There has been a whisper of an outcry from certain corners of the game that the World Cup should be shared, that it should have been five runs not six from the overthrow, that the boundary countback rule is a farce.

But as unlucky as New Zealand may feel, how England would feel if they hadn’t won is far worse. We are the best ODI team in the world, perhaps ever. We were the best team in the World Cup, and the only one to beat every one of the top sides at least once. And boy did we beat them. We Lionel Messi-ed Australia with eight wickets and nineteen overs in hand. Australia. Defending champions, tournament favourites at that point, five-time winners.

As in our previous ODI series, we humiliated them.

No team deserved it more than us. We had multiple match winners, multiple stars, played exciting cricket, and sometimes smart cricket too. Our bowling attack matches our batting for aggression and excitement. Our fielding reaches the sensational – look at Stokes’ catch at deep midwicket.

We deserved the win and we got it. New Zealand may feel heart-broken by the events of the day, but over every other time scale, England deserved it.

But although England rightfully thrust the trophy aloft, presumably with the previous winners’ champagne and fingerprints cleaned off, it was pretty unanimously agreed that cricket was the real winner.

Just what the game needed… Shows the value of bowlers… Doesn’t need to be a boundary-fest… Will inspire millions of “kids” (children)… This will have gained cricket a raft of new fans…

“Cricket’s the winner” – a cry heard mostly as a sarcastic response to a slow half-tracker being toe-edged to point on any one of a hundred club grounds on a Saturday afternoon.
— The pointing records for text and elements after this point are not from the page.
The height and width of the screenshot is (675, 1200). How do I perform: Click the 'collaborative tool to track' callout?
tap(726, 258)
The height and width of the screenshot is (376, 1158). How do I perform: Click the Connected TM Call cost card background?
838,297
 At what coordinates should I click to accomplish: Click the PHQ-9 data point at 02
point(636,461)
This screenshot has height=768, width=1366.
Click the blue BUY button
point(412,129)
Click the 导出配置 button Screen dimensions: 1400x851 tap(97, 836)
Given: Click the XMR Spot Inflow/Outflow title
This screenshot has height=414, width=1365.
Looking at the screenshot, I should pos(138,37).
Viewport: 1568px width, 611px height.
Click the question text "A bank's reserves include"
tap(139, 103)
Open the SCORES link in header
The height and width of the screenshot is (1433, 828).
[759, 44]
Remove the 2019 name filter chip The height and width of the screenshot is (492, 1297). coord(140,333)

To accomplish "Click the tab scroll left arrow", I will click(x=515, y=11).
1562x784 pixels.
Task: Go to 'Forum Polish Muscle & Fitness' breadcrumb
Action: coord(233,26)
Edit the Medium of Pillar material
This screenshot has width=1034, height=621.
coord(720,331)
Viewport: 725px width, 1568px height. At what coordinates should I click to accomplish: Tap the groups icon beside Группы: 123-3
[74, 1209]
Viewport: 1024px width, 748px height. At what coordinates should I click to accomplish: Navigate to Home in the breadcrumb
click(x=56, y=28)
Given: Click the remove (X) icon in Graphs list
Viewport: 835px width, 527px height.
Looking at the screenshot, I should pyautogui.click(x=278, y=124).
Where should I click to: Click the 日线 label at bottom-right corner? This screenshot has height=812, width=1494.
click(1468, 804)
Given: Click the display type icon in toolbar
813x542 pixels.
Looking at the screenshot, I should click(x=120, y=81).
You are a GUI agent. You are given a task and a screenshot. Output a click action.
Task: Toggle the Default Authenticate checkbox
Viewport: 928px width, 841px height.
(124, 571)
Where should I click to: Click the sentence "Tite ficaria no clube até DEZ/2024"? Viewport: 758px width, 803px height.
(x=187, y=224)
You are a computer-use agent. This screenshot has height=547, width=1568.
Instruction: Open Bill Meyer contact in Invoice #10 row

But this time it was true.

It was an incredible game, highlighting everything that’s good about it.

Cricket brings people together across class, nationality, and now gender too. It’s a game of values, of good vs evil (the Ashes spring to mind), of suffering, faith, and delight.

Cricket teaches you how to live, and asks only for your love in return. Turning up every weekend helps too.

No, you’re right, there’s not a touch of religion about it.